### DATA SUPPLIED
★ ★ ★ ★ ★
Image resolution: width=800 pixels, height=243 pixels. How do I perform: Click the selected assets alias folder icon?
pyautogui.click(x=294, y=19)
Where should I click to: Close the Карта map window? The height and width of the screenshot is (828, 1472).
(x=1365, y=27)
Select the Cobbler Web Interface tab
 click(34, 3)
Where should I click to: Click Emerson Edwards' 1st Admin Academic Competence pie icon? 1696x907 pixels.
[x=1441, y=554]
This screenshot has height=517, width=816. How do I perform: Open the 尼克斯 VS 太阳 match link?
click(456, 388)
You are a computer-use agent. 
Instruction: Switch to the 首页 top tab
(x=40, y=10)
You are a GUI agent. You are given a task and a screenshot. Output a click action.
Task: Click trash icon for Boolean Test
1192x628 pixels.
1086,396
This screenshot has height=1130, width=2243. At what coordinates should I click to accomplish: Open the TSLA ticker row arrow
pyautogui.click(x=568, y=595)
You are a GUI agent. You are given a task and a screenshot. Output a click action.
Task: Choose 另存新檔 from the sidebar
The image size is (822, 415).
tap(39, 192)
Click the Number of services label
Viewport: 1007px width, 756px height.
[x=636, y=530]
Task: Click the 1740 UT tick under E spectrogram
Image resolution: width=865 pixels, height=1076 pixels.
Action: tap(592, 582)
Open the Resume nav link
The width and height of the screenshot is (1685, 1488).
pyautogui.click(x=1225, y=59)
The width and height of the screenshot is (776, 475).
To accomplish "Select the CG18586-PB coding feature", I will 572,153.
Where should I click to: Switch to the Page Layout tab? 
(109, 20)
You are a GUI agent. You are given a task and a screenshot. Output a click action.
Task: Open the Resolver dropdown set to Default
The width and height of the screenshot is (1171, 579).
★ ★ ★ ★ ★
Copy out every one of the records above, word for word and in the same order.

Image resolution: width=800 pixels, height=243 pixels. How do I perform: Click the selected assets alias folder icon?
pyautogui.click(x=294, y=19)
Where should I click to: Close the Карта map window? The height and width of the screenshot is (828, 1472).
(x=1365, y=27)
Select the Cobbler Web Interface tab
 click(34, 3)
Where should I click to: Click Emerson Edwards' 1st Admin Academic Competence pie icon? 1696x907 pixels.
[x=1441, y=554]
This screenshot has height=517, width=816. How do I perform: Open the 尼克斯 VS 太阳 match link?
click(456, 388)
You are a computer-use agent. 
Instruction: Switch to the 首页 top tab
(x=40, y=10)
You are a GUI agent. You are given a task and a screenshot. Output a click action.
Task: Click trash icon for Boolean Test
1192x628 pixels.
1086,396
This screenshot has height=1130, width=2243. At what coordinates should I click to accomplish: Open the TSLA ticker row arrow
pyautogui.click(x=568, y=595)
You are a GUI agent. You are given a task and a screenshot. Output a click action.
Task: Choose 另存新檔 from the sidebar
The image size is (822, 415).
tap(39, 192)
Click the Number of services label
Viewport: 1007px width, 756px height.
[x=636, y=530]
Task: Click the 1740 UT tick under E spectrogram
Image resolution: width=865 pixels, height=1076 pixels.
Action: tap(592, 582)
Open the Resume nav link
The width and height of the screenshot is (1685, 1488).
pyautogui.click(x=1225, y=59)
The width and height of the screenshot is (776, 475).
To accomplish "Select the CG18586-PB coding feature", I will 572,153.
Where should I click to: Switch to the Page Layout tab? 
(109, 20)
You are a GUI agent. You are given a task and a screenshot. Output a click action.
Task: Open the Resolver dropdown set to Default
The width and height of the screenshot is (1171, 579).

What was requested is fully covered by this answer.